The first thing which served in any degree to restore composure to the unhappy Flora was her return to her early home. Mrs. Vernon, who had been too ill to hasten to her daughter when the tidings of her bereavement arrived, or even for some time to be permitted to know of her loss, was now convalescent, and welcomed her beloved child with a depth and intensity of loving sympathy that poured balm into Flora's bleeding heart. She had thought, in the first transport of her anguish, that all had been rent from her at once; but she found that one of earth's most priceless blessings was left to her yet--the deep, unchanged, holy love of her mother.

Mrs. Vernon received back her Flora as a precious treasure restored; and it was a treasure purified, beautified, refined. The furnace of affliction, seven times heated, had not been heated in vain.

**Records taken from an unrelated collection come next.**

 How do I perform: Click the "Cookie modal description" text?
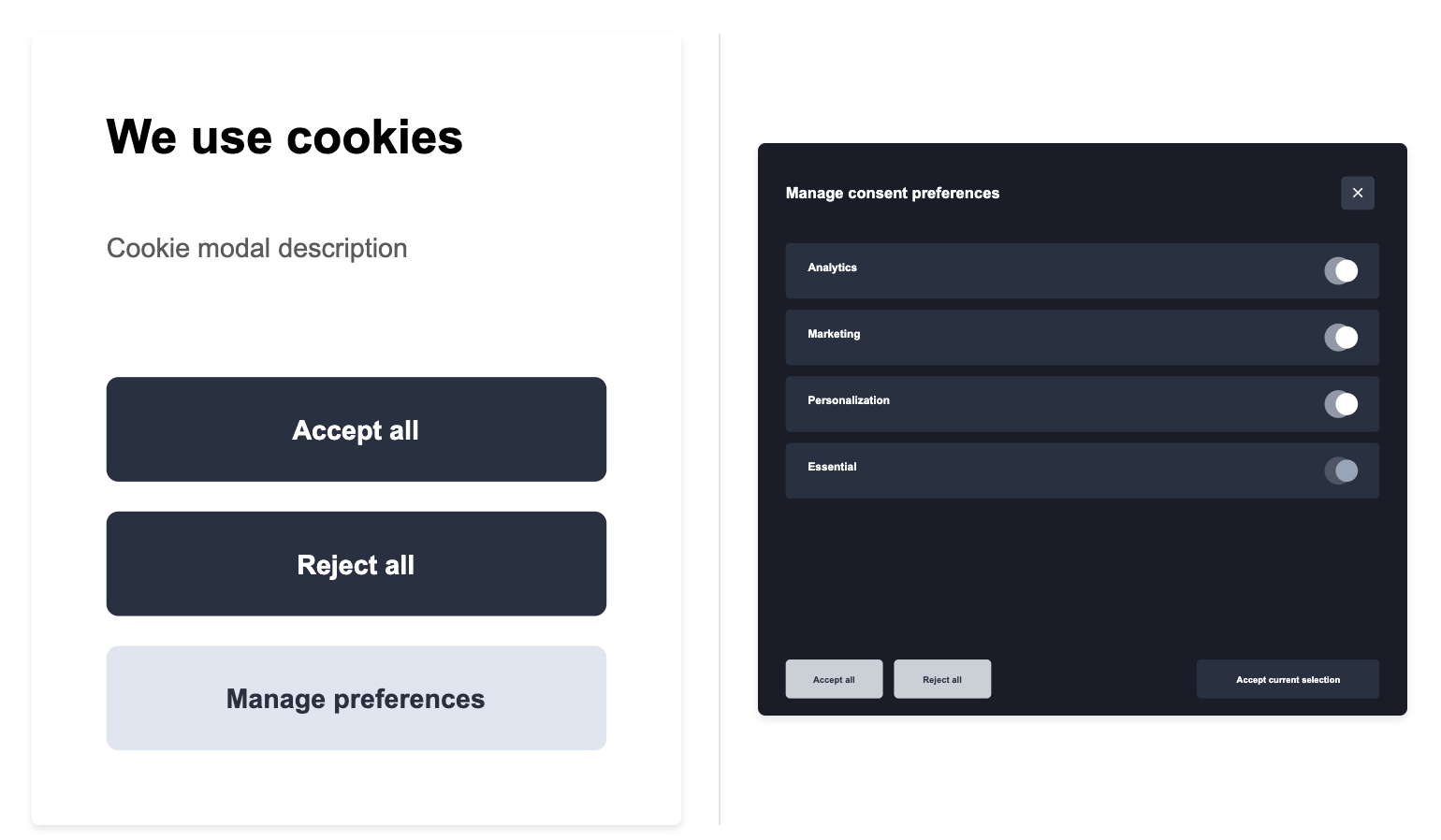click(x=256, y=248)
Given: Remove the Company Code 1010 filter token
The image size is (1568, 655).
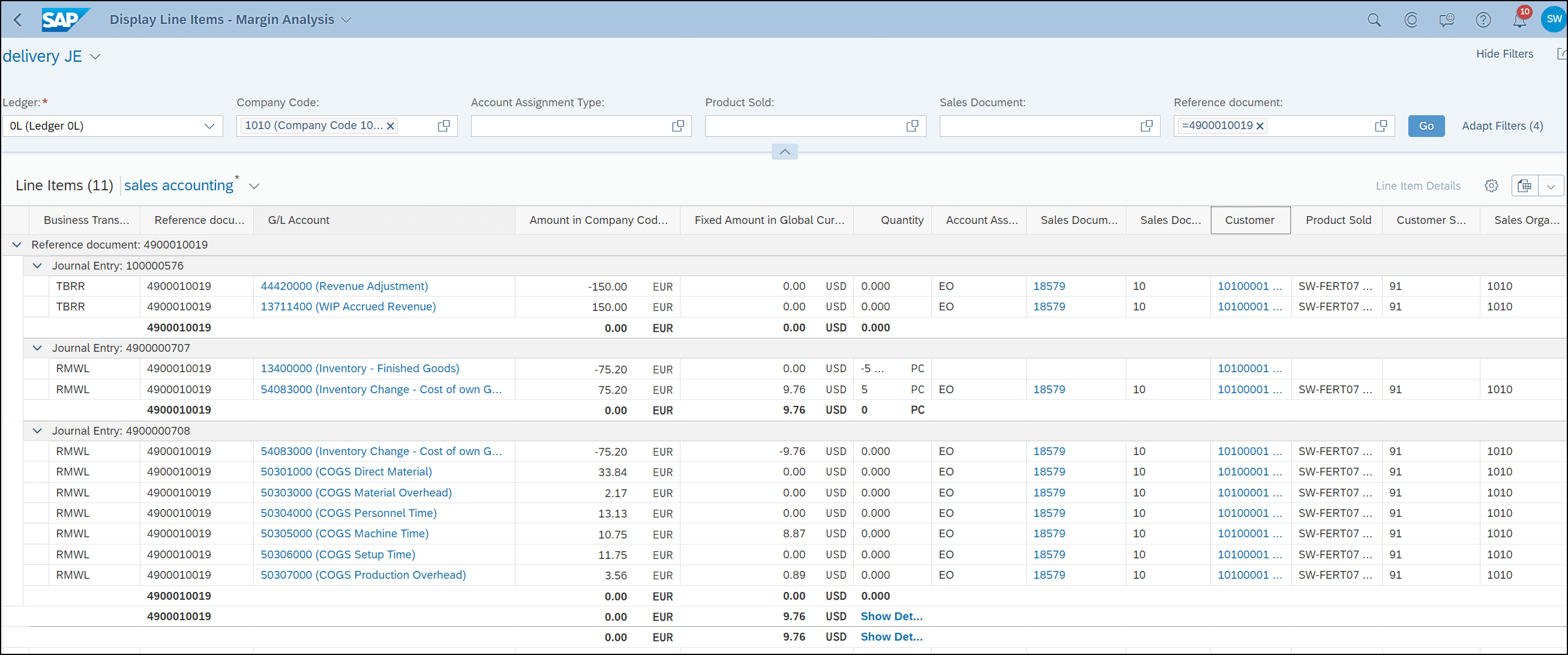Looking at the screenshot, I should pyautogui.click(x=390, y=125).
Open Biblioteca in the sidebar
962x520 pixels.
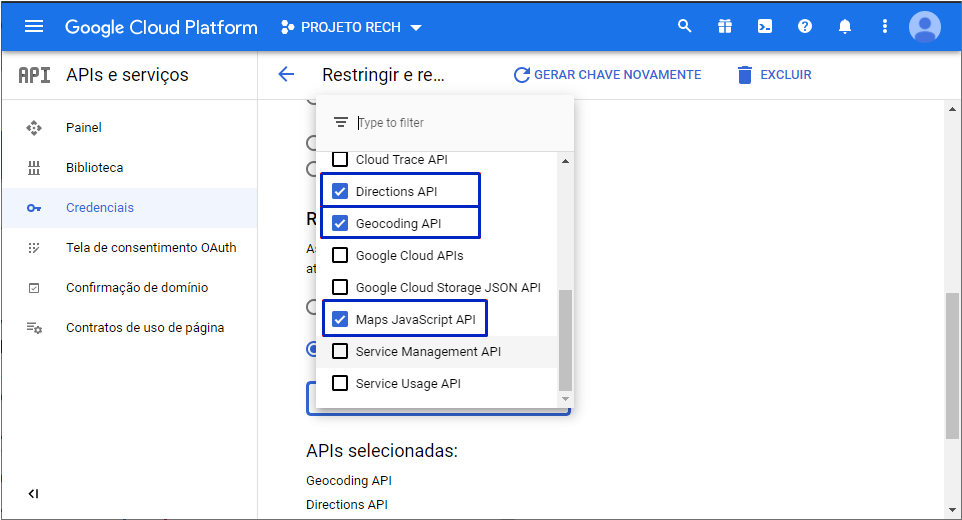pyautogui.click(x=94, y=168)
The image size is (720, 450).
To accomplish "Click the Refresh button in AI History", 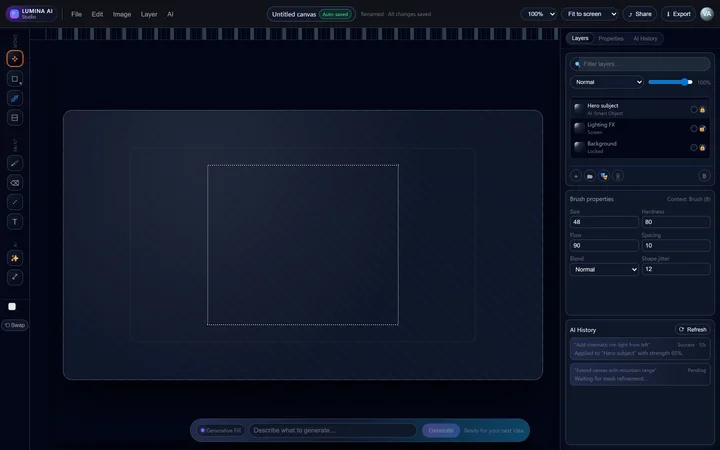I will 693,329.
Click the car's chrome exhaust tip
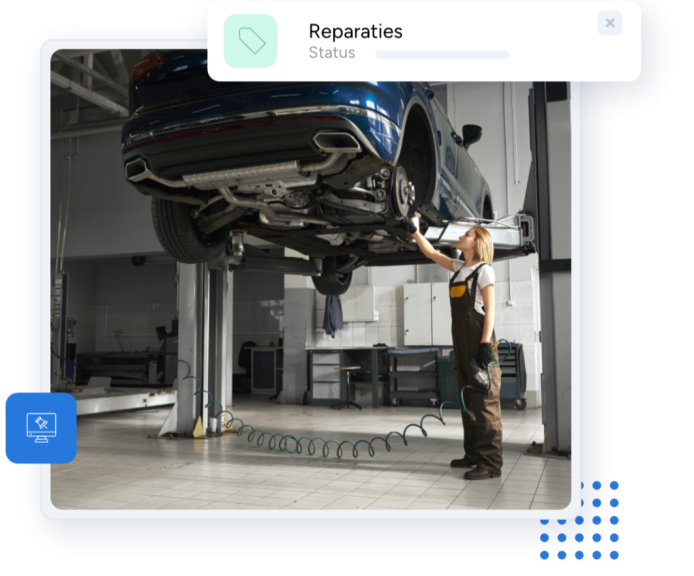The width and height of the screenshot is (694, 576). tap(335, 143)
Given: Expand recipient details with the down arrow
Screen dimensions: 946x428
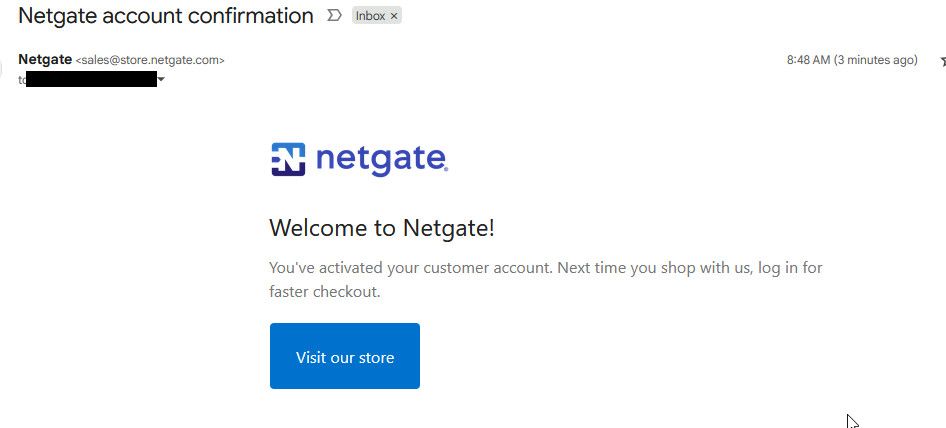Looking at the screenshot, I should point(161,79).
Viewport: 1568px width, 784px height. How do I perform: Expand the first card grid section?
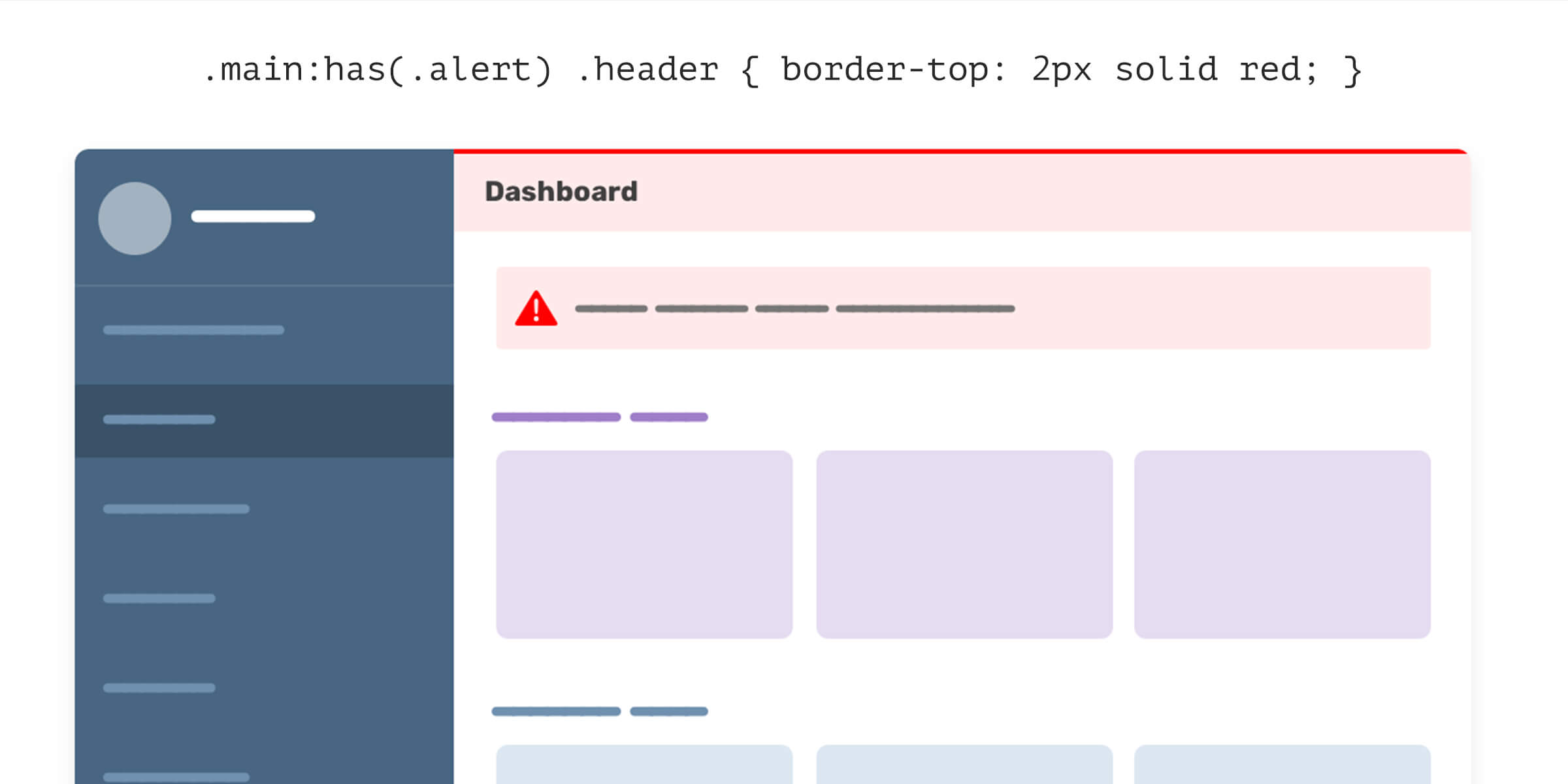(x=600, y=417)
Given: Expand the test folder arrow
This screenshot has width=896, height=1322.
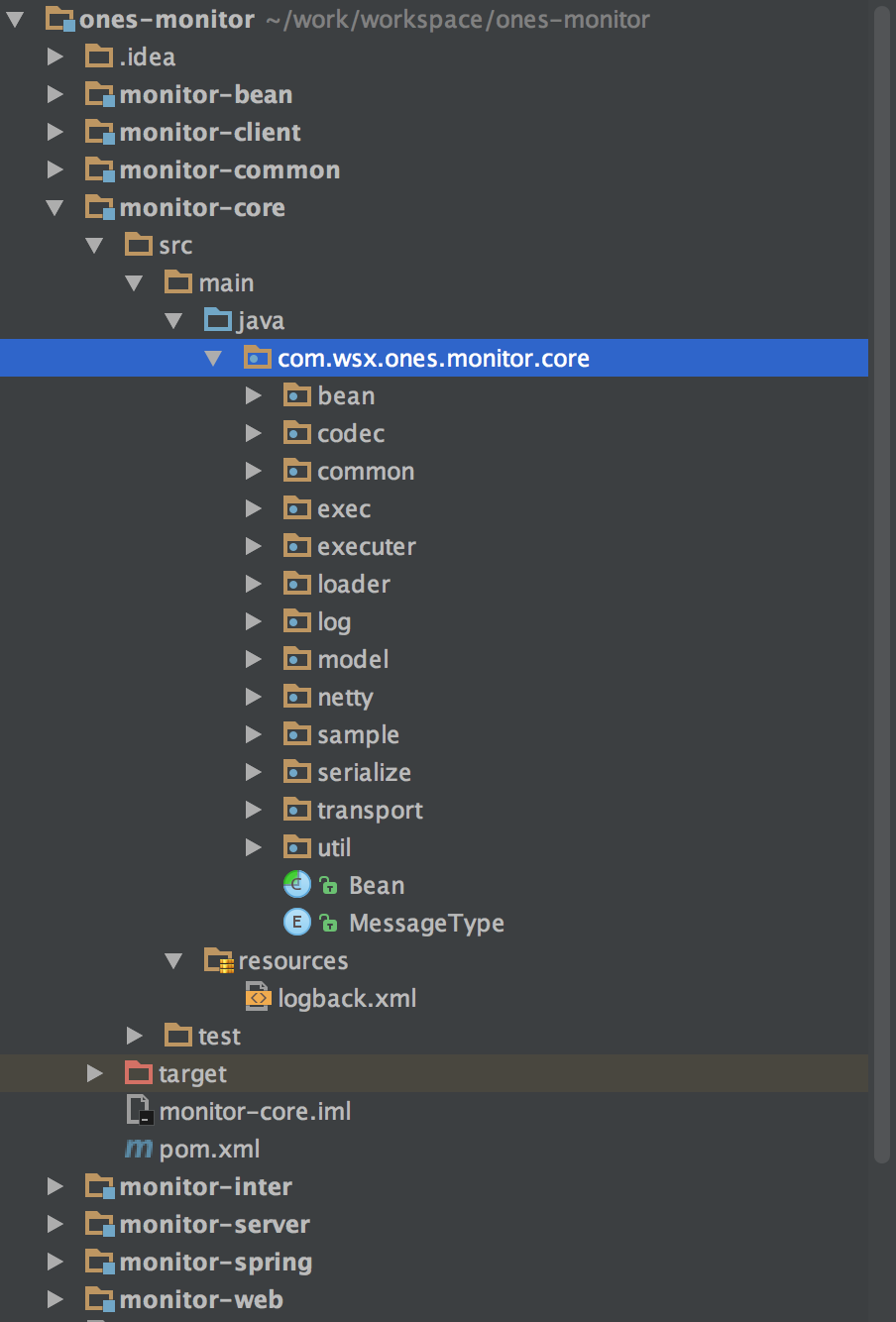Looking at the screenshot, I should (x=135, y=1036).
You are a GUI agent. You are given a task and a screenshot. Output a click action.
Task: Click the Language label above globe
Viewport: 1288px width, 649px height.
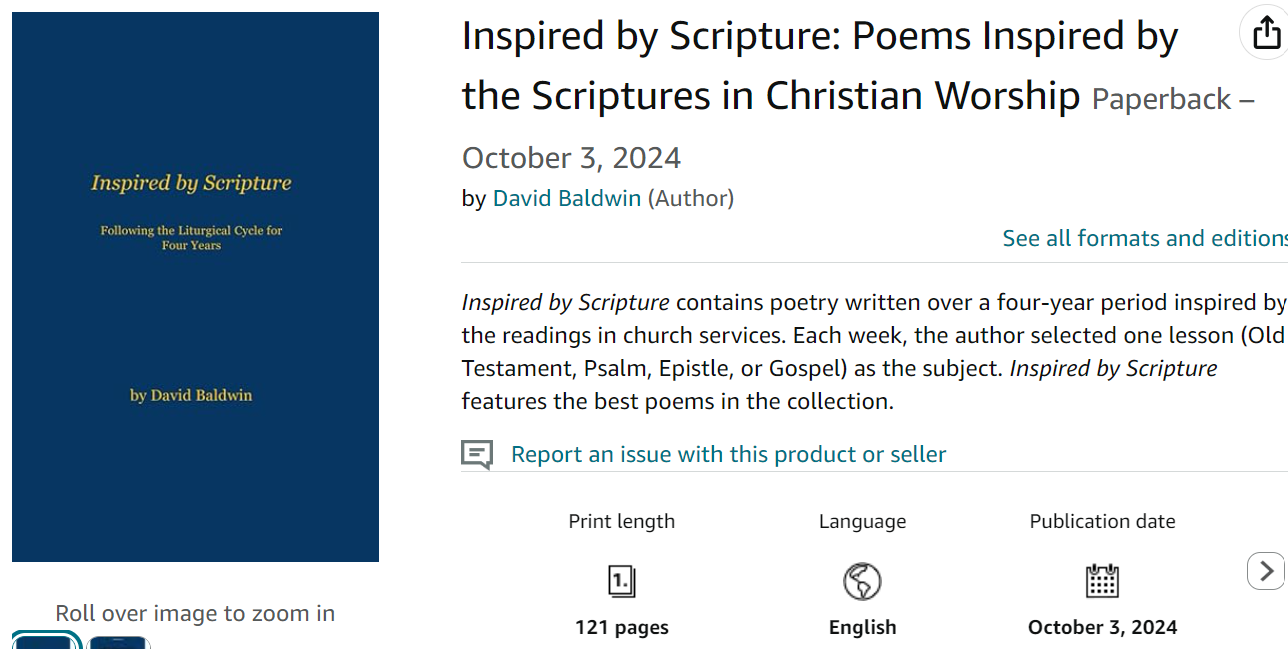pos(863,521)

Gradually Flora resumed her daily round of occupations, and passed a life closely resembling that which had been hers at the period when our story opened. She visited the sick and the poor, comforted the sorrowful, taught the ignorant--neglected none of the duties of home. But in how different a spirit were those duties performed! With what altered feelings did the chastened mourner now repeat the confession of the sins of whose existence she had then scarcely known! Shrinking from the idea of resting on her own righteousness, her own imperfect and polluted works, Flora's only hope was in the merits of her Saviour--her greatest solace the remembrance of His death--her aim and object in life to show her humble gratitude to Him who had loved and given Himself for her. She was no more as a sunbeam in the dwelling--her sparkling brightness was gone for ever; but rather like the gentle moonbeam that illumines the night, shining with a soft lustre, borrowed from the only true Source of happiness and of light.